<<<<
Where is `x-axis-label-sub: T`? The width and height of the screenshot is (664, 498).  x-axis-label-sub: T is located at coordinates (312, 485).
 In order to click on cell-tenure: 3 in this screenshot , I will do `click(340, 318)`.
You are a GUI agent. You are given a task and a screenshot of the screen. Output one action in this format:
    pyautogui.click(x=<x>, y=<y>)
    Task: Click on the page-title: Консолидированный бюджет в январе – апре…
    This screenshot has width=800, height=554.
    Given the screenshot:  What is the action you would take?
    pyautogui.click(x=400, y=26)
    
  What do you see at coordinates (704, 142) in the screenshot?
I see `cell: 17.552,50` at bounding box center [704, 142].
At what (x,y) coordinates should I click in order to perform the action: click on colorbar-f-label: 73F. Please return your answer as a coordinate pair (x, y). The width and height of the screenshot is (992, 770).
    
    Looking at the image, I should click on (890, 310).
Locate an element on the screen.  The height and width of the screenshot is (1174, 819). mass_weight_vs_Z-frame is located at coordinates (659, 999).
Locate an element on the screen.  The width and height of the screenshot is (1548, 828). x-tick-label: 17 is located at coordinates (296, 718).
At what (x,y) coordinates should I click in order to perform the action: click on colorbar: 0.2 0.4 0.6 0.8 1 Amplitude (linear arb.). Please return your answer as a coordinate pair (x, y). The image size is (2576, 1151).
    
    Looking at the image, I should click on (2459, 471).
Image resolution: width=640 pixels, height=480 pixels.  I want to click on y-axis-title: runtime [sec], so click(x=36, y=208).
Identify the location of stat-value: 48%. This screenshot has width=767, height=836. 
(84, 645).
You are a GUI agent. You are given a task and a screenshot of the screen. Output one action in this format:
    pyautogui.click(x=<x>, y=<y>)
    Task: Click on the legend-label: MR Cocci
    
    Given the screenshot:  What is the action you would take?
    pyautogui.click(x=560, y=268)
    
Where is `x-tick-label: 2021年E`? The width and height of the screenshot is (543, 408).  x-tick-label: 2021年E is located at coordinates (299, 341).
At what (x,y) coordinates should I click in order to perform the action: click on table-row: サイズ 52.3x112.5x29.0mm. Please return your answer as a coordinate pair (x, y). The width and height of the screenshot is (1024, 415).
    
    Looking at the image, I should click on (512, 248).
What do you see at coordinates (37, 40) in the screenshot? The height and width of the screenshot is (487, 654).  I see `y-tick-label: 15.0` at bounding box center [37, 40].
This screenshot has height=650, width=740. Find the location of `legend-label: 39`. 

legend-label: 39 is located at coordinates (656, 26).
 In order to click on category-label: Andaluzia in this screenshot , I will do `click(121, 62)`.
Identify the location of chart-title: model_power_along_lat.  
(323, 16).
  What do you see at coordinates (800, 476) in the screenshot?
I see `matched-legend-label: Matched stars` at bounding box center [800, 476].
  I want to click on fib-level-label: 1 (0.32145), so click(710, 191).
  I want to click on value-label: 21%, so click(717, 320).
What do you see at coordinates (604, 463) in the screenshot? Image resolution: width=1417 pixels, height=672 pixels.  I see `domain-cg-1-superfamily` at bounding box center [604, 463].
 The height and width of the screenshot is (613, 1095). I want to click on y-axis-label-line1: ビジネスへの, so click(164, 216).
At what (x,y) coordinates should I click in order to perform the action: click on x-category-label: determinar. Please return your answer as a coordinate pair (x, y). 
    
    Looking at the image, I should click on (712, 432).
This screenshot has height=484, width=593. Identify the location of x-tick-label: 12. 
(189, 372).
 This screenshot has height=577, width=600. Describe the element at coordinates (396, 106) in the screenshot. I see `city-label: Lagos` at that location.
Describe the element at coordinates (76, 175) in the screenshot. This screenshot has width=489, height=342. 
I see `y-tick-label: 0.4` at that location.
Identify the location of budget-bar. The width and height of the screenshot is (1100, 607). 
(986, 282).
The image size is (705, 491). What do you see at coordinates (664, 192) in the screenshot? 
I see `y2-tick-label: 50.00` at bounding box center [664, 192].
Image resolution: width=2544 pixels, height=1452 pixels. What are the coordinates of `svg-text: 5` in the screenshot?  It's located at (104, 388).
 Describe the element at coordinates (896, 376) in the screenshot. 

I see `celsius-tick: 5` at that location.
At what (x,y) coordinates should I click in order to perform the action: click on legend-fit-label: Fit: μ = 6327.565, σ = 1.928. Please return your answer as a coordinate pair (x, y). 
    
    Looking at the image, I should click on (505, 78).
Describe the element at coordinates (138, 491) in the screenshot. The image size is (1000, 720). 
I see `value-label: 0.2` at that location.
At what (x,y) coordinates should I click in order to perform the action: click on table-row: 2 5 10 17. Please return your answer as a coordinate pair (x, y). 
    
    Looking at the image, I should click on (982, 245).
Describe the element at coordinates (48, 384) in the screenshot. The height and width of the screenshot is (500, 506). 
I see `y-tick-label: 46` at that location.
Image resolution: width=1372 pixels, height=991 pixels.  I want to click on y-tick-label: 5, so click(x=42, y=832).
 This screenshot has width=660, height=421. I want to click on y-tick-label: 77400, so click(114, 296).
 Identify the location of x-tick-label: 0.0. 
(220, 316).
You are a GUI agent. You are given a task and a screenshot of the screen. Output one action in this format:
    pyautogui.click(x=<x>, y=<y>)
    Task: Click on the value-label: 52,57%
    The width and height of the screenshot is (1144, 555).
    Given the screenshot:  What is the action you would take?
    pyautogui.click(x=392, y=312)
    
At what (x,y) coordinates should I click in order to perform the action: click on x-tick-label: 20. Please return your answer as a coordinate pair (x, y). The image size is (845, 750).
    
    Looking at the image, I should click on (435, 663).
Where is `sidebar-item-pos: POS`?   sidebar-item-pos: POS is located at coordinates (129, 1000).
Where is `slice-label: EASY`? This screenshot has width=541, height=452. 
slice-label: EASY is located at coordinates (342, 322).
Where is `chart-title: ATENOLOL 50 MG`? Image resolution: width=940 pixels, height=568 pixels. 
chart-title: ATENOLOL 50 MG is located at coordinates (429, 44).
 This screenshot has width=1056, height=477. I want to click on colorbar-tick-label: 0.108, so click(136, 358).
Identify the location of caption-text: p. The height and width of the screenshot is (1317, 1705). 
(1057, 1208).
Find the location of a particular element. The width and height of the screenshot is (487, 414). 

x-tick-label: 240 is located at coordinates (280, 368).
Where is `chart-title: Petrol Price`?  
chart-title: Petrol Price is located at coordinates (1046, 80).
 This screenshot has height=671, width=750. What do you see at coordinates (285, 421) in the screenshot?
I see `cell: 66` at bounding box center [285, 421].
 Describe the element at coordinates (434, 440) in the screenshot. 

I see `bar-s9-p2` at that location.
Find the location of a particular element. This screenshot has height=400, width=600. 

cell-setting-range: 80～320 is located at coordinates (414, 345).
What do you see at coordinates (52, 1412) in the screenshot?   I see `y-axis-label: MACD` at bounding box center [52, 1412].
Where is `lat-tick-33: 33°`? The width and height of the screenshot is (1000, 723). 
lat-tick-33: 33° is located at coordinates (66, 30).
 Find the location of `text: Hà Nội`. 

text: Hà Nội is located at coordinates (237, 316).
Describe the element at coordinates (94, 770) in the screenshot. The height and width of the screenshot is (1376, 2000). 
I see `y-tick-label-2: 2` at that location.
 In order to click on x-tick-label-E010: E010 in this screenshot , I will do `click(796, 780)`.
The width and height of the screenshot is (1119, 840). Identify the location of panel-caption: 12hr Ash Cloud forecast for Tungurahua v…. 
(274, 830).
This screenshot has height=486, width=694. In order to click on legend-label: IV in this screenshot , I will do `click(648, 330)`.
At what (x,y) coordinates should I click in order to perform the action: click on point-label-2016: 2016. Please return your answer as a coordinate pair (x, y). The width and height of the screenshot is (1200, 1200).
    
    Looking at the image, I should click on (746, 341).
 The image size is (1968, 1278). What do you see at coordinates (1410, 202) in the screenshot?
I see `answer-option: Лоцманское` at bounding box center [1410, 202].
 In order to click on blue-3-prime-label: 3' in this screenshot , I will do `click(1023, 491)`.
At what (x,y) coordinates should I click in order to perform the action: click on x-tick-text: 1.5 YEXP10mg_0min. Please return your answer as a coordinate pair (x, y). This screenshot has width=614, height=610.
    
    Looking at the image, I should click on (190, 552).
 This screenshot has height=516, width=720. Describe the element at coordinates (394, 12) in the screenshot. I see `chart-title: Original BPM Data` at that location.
>>>>
**Task details**
Please render the lines from the one containing "In order to click on x-tick-label-E010: E010" through the final line above, both included, as a numbered list with blank lines left out.

**Answer below**
1.  In order to click on x-tick-label-E010: E010 in this screenshot , I will do `click(796, 780)`.
2. The width and height of the screenshot is (1119, 840). Identify the location of panel-caption: 12hr Ash Cloud forecast for Tungurahua v…. 
3. (274, 830).
4. This screenshot has height=486, width=694. In order to click on legend-label: IV in this screenshot , I will do `click(648, 330)`.
5. At what (x,y) coordinates should I click in order to perform the action: click on point-label-2016: 2016. Please return your answer as a coordinate pair (x, y). The width and height of the screenshot is (1200, 1200).
6.     Looking at the image, I should click on (746, 341).
7.  The image size is (1968, 1278). What do you see at coordinates (1410, 202) in the screenshot?
8. I see `answer-option: Лоцманское` at bounding box center [1410, 202].
9.  In order to click on blue-3-prime-label: 3' in this screenshot , I will do `click(1023, 491)`.
10. At what (x,y) coordinates should I click in order to perform the action: click on x-tick-text: 1.5 YEXP10mg_0min. Please return your answer as a coordinate pair (x, y). This screenshot has width=614, height=610.
11.     Looking at the image, I should click on (190, 552).
12.  This screenshot has height=516, width=720. Describe the element at coordinates (394, 12) in the screenshot. I see `chart-title: Original BPM Data` at that location.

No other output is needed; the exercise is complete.